Ci sono tanti giovani pronti a crescere ed in cerca di spazio in Lega Pro, come nel caso di Vincenzo Arzillo che attualmente si trova in prestito alla Casertana. Il cartellino è di proprietà dell’Avellino e, dopo l’esordio avvenuto il mese scorso nei minuti finali contro il Foggia, si attende di capire quale sarà il futuro del centrocampista originario proprio del casertano.

Vincenzo Arzillo darà il suo contributo alla Casertana?
Il calcio italiano si trova oggi di fronte a un bivio cruciale: continuare a cercare risposte esotiche sul mercato estero o tornare a investire con coraggio sui propri “diamanti grezzi”. La crisi di ricambio generazionale che attanaglia il nostro movimento non è dovuta a una mancanza di talento, ma a una cronica carenza di fiducia verso i giovani che crescono nelle serie minori. Un esempio lampante di questa miniera sottovalutata è la Lega Pro, un campionato che, lontano dai riflettori della Serie A, continua a forgiare atleti di spessore come Vincenzo Arzillo.

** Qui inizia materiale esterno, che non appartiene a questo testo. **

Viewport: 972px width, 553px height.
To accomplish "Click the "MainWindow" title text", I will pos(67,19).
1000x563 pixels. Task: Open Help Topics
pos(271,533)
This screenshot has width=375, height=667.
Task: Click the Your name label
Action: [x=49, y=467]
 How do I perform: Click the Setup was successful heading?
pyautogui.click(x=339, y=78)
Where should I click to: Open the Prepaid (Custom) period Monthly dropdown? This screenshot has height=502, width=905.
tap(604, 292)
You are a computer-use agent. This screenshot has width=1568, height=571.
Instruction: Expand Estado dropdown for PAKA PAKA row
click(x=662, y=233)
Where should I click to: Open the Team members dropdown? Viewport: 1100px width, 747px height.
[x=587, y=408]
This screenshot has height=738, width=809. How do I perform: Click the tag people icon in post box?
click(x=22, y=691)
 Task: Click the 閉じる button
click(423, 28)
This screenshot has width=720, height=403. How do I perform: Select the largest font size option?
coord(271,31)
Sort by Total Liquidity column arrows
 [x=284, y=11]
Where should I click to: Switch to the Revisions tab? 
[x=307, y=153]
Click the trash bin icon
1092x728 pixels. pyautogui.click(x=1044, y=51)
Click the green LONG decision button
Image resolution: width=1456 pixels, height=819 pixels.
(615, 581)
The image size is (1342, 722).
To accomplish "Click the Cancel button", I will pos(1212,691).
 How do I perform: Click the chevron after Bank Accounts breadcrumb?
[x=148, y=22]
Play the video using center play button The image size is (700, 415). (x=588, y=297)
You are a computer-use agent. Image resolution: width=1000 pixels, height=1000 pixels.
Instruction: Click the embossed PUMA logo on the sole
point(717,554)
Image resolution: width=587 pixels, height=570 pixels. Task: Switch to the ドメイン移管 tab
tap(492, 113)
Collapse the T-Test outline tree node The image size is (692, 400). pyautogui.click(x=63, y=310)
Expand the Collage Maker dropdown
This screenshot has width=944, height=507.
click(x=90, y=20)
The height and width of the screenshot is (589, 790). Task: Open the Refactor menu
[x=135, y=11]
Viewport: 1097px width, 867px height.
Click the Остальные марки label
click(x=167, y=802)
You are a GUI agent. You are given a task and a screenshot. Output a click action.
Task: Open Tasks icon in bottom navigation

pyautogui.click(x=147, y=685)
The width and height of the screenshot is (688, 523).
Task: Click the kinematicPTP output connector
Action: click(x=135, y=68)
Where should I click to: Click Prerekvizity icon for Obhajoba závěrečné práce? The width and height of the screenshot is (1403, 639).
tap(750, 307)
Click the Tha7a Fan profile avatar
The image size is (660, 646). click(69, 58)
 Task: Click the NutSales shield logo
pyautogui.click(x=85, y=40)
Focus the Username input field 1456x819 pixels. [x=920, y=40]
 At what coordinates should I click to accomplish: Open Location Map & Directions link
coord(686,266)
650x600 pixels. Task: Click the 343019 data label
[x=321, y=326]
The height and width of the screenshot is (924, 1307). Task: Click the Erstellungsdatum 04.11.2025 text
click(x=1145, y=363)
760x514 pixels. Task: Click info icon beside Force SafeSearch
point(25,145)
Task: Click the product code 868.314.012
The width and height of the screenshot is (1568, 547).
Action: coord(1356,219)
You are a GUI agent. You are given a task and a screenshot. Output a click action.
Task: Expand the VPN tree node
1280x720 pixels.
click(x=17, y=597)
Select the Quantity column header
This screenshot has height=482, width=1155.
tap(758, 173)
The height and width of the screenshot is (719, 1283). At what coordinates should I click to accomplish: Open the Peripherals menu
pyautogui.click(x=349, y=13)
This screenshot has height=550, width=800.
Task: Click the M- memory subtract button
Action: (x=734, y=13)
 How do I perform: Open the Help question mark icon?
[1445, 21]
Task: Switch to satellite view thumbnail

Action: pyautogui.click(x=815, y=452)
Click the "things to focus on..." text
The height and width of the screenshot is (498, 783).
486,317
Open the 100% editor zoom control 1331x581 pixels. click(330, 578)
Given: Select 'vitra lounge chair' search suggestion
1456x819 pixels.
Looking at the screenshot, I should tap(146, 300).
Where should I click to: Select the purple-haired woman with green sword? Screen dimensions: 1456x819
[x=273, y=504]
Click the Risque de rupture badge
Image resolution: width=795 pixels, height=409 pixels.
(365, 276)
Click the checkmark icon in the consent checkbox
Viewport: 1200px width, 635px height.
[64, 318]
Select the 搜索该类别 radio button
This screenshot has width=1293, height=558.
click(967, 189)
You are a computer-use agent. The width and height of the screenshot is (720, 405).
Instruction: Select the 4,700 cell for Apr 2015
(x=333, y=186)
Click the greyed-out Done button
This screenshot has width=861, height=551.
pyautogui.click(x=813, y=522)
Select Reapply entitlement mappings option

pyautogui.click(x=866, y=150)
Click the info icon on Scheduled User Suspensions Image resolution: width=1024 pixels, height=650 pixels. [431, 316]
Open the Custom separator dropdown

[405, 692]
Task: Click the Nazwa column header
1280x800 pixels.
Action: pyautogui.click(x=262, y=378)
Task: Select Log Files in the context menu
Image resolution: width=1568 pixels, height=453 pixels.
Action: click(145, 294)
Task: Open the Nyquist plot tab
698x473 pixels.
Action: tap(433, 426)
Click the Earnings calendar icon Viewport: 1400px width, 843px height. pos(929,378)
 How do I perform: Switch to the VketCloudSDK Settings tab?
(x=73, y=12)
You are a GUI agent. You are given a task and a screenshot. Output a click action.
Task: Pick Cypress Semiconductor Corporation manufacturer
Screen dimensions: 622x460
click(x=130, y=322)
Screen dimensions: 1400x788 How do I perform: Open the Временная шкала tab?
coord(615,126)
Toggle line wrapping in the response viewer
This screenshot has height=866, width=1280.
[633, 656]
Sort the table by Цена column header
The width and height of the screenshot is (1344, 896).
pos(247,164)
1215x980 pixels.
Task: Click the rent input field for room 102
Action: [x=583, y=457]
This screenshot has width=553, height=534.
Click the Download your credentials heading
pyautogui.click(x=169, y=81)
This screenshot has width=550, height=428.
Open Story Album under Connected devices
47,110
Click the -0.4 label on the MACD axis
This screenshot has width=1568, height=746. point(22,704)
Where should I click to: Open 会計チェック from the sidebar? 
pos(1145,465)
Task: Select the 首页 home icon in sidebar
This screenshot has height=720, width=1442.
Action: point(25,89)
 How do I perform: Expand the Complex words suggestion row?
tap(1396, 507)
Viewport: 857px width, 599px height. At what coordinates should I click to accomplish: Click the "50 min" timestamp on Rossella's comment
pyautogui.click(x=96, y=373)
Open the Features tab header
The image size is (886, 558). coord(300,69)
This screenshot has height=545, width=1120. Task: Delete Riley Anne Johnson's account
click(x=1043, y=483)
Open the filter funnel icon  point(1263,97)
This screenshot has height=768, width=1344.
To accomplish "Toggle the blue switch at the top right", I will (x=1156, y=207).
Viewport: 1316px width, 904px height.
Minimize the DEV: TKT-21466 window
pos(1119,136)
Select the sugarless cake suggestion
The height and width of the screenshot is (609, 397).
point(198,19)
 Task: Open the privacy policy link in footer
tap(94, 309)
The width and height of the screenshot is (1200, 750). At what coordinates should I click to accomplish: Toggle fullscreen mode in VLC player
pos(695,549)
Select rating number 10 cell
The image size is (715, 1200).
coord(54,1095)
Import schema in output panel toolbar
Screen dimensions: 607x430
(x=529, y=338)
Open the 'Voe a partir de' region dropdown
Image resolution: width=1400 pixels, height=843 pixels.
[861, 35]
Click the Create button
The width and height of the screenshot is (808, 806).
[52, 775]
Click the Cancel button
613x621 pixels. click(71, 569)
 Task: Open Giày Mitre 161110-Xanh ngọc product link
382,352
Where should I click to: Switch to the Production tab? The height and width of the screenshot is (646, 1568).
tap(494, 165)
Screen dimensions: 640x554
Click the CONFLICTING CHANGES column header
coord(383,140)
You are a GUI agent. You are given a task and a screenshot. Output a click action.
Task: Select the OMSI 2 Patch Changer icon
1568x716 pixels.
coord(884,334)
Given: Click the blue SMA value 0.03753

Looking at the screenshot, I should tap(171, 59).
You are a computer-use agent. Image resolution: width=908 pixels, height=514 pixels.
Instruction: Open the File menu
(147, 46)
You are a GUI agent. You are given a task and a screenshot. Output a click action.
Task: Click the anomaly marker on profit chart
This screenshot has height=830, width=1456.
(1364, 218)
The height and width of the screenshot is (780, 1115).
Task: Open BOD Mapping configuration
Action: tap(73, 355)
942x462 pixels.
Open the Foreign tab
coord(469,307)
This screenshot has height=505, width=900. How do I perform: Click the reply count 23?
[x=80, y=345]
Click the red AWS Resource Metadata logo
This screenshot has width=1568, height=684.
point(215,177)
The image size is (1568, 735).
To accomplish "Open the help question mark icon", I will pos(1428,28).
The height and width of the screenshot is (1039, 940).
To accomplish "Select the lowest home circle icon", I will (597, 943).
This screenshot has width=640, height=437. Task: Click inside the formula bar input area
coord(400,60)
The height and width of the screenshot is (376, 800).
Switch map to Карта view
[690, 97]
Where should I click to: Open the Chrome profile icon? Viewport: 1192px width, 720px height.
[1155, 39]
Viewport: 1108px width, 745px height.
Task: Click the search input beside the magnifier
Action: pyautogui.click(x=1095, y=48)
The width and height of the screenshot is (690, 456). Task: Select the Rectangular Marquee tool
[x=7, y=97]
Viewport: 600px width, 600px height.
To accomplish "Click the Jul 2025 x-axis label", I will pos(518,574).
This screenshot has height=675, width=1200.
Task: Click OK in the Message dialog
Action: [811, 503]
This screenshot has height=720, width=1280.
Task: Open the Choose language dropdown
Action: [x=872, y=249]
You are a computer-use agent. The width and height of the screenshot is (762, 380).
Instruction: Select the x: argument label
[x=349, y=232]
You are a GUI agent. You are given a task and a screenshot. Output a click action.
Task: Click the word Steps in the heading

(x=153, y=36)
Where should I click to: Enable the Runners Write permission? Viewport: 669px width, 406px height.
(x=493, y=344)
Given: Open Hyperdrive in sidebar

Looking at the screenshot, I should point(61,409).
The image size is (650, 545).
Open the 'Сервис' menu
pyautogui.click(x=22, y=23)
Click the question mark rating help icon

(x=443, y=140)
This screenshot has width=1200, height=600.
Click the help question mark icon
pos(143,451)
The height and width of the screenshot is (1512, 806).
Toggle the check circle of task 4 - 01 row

Classe 2006, Arzillo rappresenta l’archetipo del centrocampista moderno. Con i suoi 186 cm di statura, abbina una presenza fisica imponente a una visione di gioco che ha già incantato durante il ritiro di Rivisondoli. Di proprietà dell’Avellino, il giovane talento sta vivendo una stagione formativa in prestito alla Casertana. Questa scelta societaria è emblematica: mandare un ragazzo a “farsi le ossa” in piazze calde e passionali è una strategia che paga molto più di anni trascorsi nel limbo dei campionati Primavera o delle Under-23.
Giocare in Serie C significa affrontare il “battesimo del fuoco” del professionismo vero, dove la malizia tattica e l’intensità fisica accelerano la maturazione psicofisica. Per Arzillo, reduce dalle ottime prestazioni nella Viareggio Cup, il finale di stagione con i falchetti – impegnati nella corsa playoff – è l’occasione d’oro per dimostrare di essere pronto al grande salto.
Dare spazio ai giovani italiani non è solo una scelta romantica, ma una necessità strategica per tre motivi fondamentali: tempra caratteriale, oltre a garantire la sostenibilità economica di club che di certo non navigano nell’oro. Infine, occorre per rafforzare una certa identità nazionale, in quanto valorizzare il patrimonio locale è l’unico modo per proteggere il futuro della Nazionale e ridare un’anima ai club di vertice.
Il legame storico tra l’Avellino e realtà come la Juventus suggerisce che i top club stiano tornando a guardare con attenzione alla “periferia”. Tuttavia, serve un cambio di passo: non basta monitorare, bisogna avere il coraggio di schierare questi ragazzi. Se il sistema calcio italiano vorrà davvero rinascere, dovrà smettere di considerare la Lega Pro come un campionato di scarto e iniziare a vederla per ciò che è: il serbatoio dove il futuro del nostro sport aspetta solo una chance per brillare. Nel frattempo, si spera che anche Vincenzo Arzillo possa trovare più spazio nella Casertana.